Sutradara sudah memberi peluang yang lebar untuk dimanfaatkan, berdasarkan situasi. Perubahan-perubahan terus dilakukan berdasarkan “selera” pasar. Tidak melulu terpaku pada naskah. Kalau perlu dialog ditambah, tokoh ditambah, lagu dihadirkan, atau malah sebaliknya. Sumber idenya tidak semata-mata dari sutradara, pemain diberi kebebasan member penawaran-penawaran asal dapat dipertanggungjawabkan. Mulai dari handproferti, kostum, karakter dialog, karakter tokoh, maupun penawaran lainnya. Peluang untuk menjadi seorang actor memang sudah diciptakan sedemikian rupa, hanya mungkin jam terbang yang perlu ditambah ruang dan waktunya, sehingga inner-act dapat hadir secara wajar.
Sutradara berusaha menghadirkan teater actor dalam setiap pertunjukan secara keseluruhan, kemudian difariasikan dengan teknik teater sutradara. Hanya saja, mungkin pengaruh kematangan, permainan terkesan terengah-engah.

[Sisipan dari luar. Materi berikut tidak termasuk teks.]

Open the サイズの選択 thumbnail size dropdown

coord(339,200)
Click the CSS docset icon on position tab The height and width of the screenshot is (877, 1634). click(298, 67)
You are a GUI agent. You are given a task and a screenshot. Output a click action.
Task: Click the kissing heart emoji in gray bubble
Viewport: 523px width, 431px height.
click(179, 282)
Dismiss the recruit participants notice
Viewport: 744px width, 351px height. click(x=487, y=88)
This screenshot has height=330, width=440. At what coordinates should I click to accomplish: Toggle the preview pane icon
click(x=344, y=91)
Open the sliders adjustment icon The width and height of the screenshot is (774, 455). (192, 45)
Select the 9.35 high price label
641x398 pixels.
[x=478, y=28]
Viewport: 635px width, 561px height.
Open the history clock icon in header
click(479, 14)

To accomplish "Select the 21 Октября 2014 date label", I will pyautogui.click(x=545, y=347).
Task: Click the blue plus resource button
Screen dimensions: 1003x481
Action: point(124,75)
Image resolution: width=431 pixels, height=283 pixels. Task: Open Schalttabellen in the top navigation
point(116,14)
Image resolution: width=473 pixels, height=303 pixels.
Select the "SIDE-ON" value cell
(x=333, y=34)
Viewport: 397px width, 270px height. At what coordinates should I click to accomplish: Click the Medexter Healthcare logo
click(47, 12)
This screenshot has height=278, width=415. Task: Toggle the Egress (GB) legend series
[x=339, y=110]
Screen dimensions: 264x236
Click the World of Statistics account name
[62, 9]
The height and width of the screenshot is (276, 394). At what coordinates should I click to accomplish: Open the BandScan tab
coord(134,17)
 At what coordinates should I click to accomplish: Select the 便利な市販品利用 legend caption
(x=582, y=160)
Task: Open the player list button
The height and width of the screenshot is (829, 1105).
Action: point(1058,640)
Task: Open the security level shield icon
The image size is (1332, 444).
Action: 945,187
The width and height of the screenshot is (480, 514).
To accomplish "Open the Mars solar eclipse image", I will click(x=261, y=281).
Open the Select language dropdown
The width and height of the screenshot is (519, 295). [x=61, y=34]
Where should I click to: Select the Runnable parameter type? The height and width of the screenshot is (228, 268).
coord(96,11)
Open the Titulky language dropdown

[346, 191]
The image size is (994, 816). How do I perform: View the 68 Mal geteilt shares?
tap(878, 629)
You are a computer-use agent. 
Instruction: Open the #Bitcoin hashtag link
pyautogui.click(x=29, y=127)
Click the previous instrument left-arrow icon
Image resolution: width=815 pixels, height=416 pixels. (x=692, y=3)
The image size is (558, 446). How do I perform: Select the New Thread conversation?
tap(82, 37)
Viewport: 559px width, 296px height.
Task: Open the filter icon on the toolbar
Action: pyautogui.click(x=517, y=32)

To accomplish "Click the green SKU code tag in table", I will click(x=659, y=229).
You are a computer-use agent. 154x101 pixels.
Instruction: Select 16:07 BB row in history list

Durasi waktu terasa menjenuhkan dari pertengahan pertunjukan. Cahaya dan musik yang belum akrab. Juga terutama pada situasi tertentu. Fokus jadi bercabang. Lalu ditutup dengan penyelesaian yang belum selesai. Ibarat nonton sinetron, penonton beranggapan akan menemukan akhir yang memukau di episode berikutnya.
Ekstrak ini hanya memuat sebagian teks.